Tomoaki Hamatsu (AKA Nasubi) becomes an unknowing overnight star in Japan when taking part in a TV show which leaves him confined to a room, naked for over a year, here he looks back on the effect it had on him and his life.

Despite the background laughs from the watching studio audience the images from hit Japanese reality show Denpa Shōnen’s A Life In Prizes challenge could well be footage used in a court trial. It’s the late 90s and aspiring 22-year-old comedian Tomoaki Hamatsu enters the show in the hope that it could lead to his big break, however producer Toshio Tsuchiya wants to push the boat out and prove critics who claim the show is just a travel programme wrong. Therefore, Hamatsu, referred to as Nasubi (meaning eggplant, after his long face), is stripped-down and confined to a small, windowless room with only magazines, a phone and postcards. He can apparently leave at any time, but the challenge ends when he wins 1 million yen worth of prizes from magazine competitions. It’s a game based on pure luck.

Despite being told that barely anything would be broadcast, Japan receives weekly updates on Nasubi and he comes an overnight sensation, with over 30 million people tuning in to see his progress. The laughter continues to roll in from audiences and hosts, while the unaware star – in a pre-Truman Show era – dances for joy that he’s won dog food; desperate for food he tries some. It’s undeniably shocking, and what director Clair Titley creates is a dark film, although not one that dives into bleakness.


We see Hamatsu provide talking head interviews reflecting on his time, recounting the desperation he had to succeed.
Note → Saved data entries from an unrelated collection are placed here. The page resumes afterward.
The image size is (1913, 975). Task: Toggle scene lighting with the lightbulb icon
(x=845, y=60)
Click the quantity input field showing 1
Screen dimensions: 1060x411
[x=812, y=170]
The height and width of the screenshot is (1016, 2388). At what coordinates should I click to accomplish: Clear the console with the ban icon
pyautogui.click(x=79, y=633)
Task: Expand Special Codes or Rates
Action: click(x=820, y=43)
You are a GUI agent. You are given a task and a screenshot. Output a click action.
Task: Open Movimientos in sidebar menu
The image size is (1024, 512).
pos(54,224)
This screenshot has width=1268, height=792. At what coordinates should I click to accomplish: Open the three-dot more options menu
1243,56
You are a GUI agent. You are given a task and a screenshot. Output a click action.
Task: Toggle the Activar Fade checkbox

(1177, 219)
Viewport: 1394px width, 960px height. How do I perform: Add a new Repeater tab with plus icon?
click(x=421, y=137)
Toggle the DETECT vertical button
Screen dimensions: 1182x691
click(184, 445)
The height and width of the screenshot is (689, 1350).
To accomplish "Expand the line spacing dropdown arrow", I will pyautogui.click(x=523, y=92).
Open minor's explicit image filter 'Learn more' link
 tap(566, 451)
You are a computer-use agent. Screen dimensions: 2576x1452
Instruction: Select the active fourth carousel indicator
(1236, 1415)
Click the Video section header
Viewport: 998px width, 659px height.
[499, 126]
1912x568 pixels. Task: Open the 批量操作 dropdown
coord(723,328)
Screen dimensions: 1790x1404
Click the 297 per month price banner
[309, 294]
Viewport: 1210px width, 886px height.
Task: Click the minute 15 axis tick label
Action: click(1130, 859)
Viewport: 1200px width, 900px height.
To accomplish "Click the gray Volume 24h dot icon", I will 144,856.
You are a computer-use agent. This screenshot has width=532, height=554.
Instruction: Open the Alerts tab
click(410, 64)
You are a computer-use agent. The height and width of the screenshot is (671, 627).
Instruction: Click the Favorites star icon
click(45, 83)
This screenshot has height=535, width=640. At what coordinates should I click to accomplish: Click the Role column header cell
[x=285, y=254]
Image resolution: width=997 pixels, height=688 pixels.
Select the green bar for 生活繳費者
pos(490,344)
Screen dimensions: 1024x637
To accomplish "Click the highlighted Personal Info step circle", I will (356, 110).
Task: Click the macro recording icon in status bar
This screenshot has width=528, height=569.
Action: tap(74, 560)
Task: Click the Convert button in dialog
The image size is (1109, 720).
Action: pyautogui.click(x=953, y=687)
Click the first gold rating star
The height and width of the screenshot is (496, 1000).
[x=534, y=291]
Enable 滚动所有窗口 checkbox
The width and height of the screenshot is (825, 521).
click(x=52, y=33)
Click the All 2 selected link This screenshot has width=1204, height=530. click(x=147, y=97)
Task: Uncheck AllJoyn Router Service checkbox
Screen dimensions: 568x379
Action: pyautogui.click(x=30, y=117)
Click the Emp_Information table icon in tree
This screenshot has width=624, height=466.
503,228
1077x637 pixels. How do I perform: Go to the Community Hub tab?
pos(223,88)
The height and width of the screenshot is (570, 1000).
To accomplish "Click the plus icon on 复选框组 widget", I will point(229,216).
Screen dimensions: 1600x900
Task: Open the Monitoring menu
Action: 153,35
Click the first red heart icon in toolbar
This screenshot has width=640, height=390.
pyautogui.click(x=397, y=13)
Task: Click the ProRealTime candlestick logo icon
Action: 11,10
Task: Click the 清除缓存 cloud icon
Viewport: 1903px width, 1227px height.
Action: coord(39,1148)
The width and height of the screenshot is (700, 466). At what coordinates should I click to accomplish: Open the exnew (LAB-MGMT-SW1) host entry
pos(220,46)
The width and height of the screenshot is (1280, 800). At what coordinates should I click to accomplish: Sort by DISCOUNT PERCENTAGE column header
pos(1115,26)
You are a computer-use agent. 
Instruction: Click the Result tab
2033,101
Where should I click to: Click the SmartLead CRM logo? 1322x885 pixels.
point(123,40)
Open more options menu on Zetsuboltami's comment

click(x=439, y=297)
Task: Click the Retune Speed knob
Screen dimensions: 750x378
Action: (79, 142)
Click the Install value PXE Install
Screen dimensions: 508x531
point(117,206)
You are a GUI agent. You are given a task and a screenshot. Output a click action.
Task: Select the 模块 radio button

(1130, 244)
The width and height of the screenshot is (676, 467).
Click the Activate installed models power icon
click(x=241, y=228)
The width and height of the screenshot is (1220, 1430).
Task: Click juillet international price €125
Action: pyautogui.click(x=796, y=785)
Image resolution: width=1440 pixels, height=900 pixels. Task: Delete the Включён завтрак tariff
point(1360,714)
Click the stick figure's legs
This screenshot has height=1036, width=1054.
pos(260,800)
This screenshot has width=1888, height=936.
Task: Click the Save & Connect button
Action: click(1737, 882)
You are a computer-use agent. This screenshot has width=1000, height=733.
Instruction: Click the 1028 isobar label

Knowing that the could leave, but it feeling safer to stay and achieve the goal he was set while his mental state spiralled and declined alongside his physical one – the longer he spends confined to the one room we see the titular contestant become increasingly wild and worn down. Speaking of isolation and loneliness, even well after the challenge, the effects clearly stayed with him for some time. These interviews sometimes play alongside images of Tsuchiya, also providing talking heads for the film, who admits that he was no God, but the devil. While there may be reflection in the closing stages of the film there’s no denying that when we see what the central figure was put through that he comes across as a force of evil.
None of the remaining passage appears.